5.3. Planning Security Domains

A security domain is a registry of PKI services. PKI services, such as CAs, register information about themselves in these domains so users of PKI services can find other services by inspecting the registry. The security domain service in Certificate System manages both the registration of PKI services for Certificate System subsystems and a set of shared trust policies.
The registry provides a complete view of all PKI services provided by the subsystems within that domain. Each Certificate System subsystem must be either a host or a member of a security domain.
A CA subsystem is the only subsystem which can host a security domain. The security domain shares the CA internal database for privileged user and group information to determine which users can update the security domain, register new PKI services, and issue certificates.
A security domain is created during CA configuration, which automatically creates an entry in the security domain CA's LDAP directory. Each entry contains all the important information about the domain. Every subsystem within the domain, including the CA registering the security domain, is recorded under the security domain container entry.
The URL to the CA uniquely identifies the security domain. The security domain is also given a friendly name, such as Example Corp Intranet PKI. All other subsystems — KRA, TPS, TKS, OCSP, and other CAs — must become members of the security domain by supplying the security domain URL when configuring the subsystem.
Each subsystem within the security domain shares the same trust policies and trusted roots which can be retrieved from different servers and browsers. The information available in the security domain is used during configuration of a new subsystem, which makes the configuration process streamlined and automated. For example, when a TPS needs to connect to a CA, it can consult the security domain to get a list of available CAs.
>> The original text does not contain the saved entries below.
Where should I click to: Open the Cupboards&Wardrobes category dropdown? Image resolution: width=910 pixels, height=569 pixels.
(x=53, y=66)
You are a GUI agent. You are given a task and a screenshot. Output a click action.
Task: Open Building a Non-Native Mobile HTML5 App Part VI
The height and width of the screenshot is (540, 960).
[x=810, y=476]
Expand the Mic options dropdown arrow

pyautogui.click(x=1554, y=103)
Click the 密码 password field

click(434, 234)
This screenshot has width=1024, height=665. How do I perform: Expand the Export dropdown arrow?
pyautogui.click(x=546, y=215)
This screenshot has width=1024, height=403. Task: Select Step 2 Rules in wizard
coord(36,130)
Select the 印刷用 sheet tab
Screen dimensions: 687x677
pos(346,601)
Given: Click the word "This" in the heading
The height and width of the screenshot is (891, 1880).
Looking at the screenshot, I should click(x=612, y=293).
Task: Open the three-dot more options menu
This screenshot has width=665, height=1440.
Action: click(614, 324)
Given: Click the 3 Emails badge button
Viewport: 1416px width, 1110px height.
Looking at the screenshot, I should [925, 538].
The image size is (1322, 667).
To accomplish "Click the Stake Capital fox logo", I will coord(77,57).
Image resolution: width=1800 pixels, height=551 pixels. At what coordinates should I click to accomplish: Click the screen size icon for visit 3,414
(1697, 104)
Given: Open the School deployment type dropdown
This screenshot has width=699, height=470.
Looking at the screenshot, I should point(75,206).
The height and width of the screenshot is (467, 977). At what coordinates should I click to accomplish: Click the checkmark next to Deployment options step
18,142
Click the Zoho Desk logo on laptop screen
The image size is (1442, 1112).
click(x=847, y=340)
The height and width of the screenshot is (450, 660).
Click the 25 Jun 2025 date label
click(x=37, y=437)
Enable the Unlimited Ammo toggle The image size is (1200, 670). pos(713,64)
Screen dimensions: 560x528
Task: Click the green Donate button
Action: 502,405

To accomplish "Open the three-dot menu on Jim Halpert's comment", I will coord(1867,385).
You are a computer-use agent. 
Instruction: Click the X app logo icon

Each CA has its own LDAP entry. The security domain is an organizational group underneath that CA entry:
ou=Security Domain,dc=server.example.com-pki-ca
Then there is a list of each subsystem type beneath the security domain organizational group, with a special object class (pkiSecurityGroup) to identify the group type:
cn=KRAList,ou=Security Domain,o=pki-tomcat-CA
objectClass: top
objectClass: pkiSecurityGroup
cn: KRAList
Each subsystem instance is then stored as a member of that group, with a special pkiSubsystem object class to identify the entry type:
dn: cn=kra.example.com:8443,cn=KRAList,ou=Security Domain,o=pki-tomcat-CA
objectClass: top
objectClass: pkiSubsystem
cn: kra.example.com:8443
host: server.example.com
UnSecurePort: 8080
SecurePort: 8443
SecureAdminPort: 8443
SecureAgentPort: 8443
SecureEEClientAuthPort: 8443
DomainManager: false
Clone: false
SubsystemName: KRA kra.example.com 8443
If a subsystem needs to contact another subsystem to perform an operation, it contacts the CA which hosts the security domain (by invoking a servlet which connects over the administrative port of the CA). The security domain CA then retrieves the information about the subsystem from its LDAP database, and returns that information to the requesting subsystem.
The subsystem authenticates to the security domain using a subsystem certificate.
Consider the following when planning the security domain:
  • The CA hosting the security domain can be signed by an external authority.
  • Multiple security domains can be set up within an organization. However, each subsystem can belong to only one security domain.
  • Subsystems within a domain can be cloned. Cloning subsystem instances distributes the system load and provides failover points.
  • The security domain streamlines configuration between the CA and KRA; the KRA can push its KRA connector information and transport certificates automatically to the CA instead of administrators having to manually copy the certificates over to the CA.
  • The Certificate System security domain allows an offline CA to be set up. In this scenario, the offline root has its own security domain. All online subordinate CAs belong to a different security domain.
  • The security domain streamlines configuration between the CA and OCSP. The OCSP can push its information to the CA for the CA to set up OCSP publishing and also retrieve the CA certificate chain from the CA and store it in the internal database.